▶ [GIVEN INSTRUCTION 1] In the records, change "red triangle" to "blue square" in everything from the line containing "You are a computer-use" down to the line containing "pyautogui.click(x=206, y=43)", and give back only those lines with everything else unchanged. Leave the pictures out of your answer.

Surviving Christmas with mental health problems
Christmas is almost here! The shops are full to bursting of people buying gifts, food and drink. Everyone seems to be sharing their beautiful Christmas trees all over social media, the Christmas songs are now all that can be heard on the radio or in the shops. So this must mean we all become completely happy and full of joy!
In an ideal world yes but this is not always the case.
I have to admit I have always loved Christmas, the idea of it anyway. I do love the lights, the music and now having a little boy it really has made my love of Christmas grow. But despite having a great love of Christmas I have not always had an enjoyable one. Some have been downright awful!
Whether it’s memories of past bad Christmas’s or you’re living through a particularly bad time right now it can be difficult to enjoy the festivities. But you know what – that is OK! I have learnt over the past few years to put certain things in place to, not only be able to get through Christmas, but actually enjoy it too.

▶ [GIVEN INSTRUCTION 2]
Answer these questions from the piece on surviving Christmas with mental health problems:
(a) What are the shops full to bursting of?
(b) What does the writer now have that has made their love of Christmas grow?
(c) Over what period has the writer learned to put certain things in place?

▶ [EXERCISE MATERIALS]
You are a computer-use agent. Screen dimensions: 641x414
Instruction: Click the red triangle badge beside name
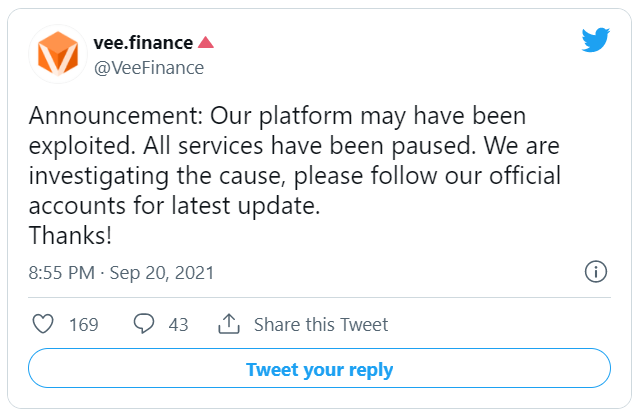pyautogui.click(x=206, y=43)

---

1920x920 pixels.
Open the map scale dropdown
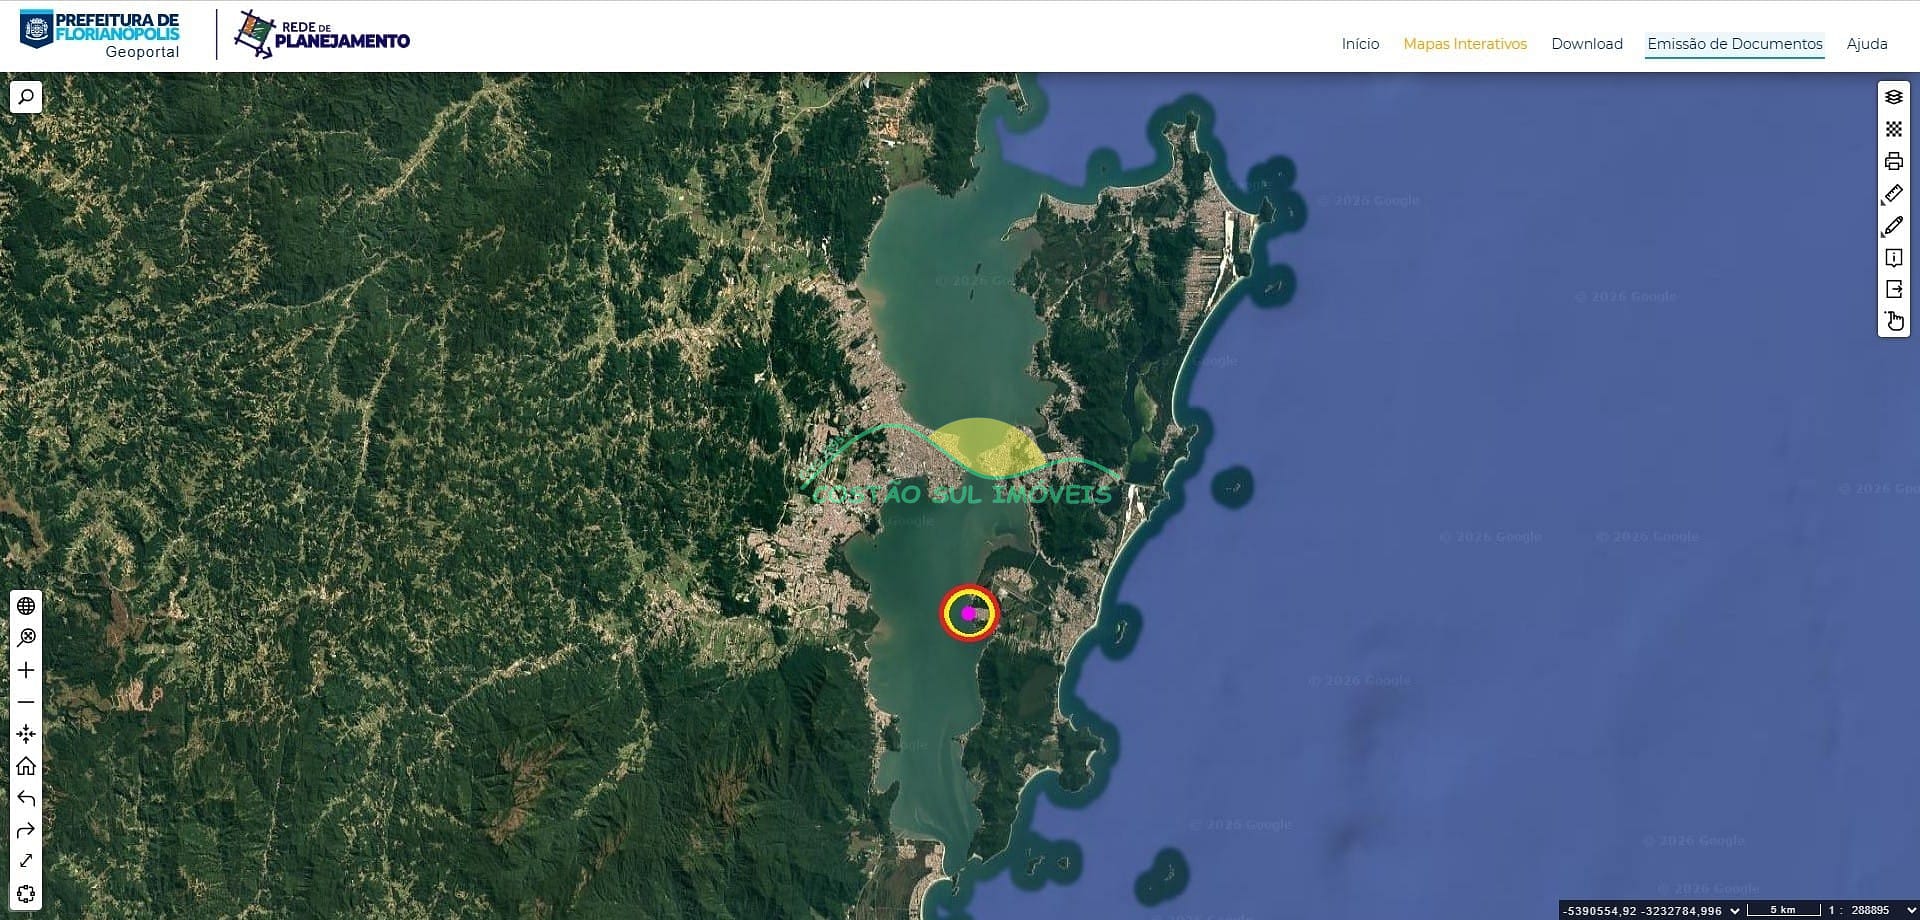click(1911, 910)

▶ [WRITTEN ANSWER 1]
You are a computer-use agent. Screen dimensions: 641x414
Instruction: Click the blue square badge beside name
pyautogui.click(x=206, y=43)

▶ [WRITTEN ANSWER 2]
(a) People buying gifts, food and drink.
(b) A little boy.
(c) The past few years.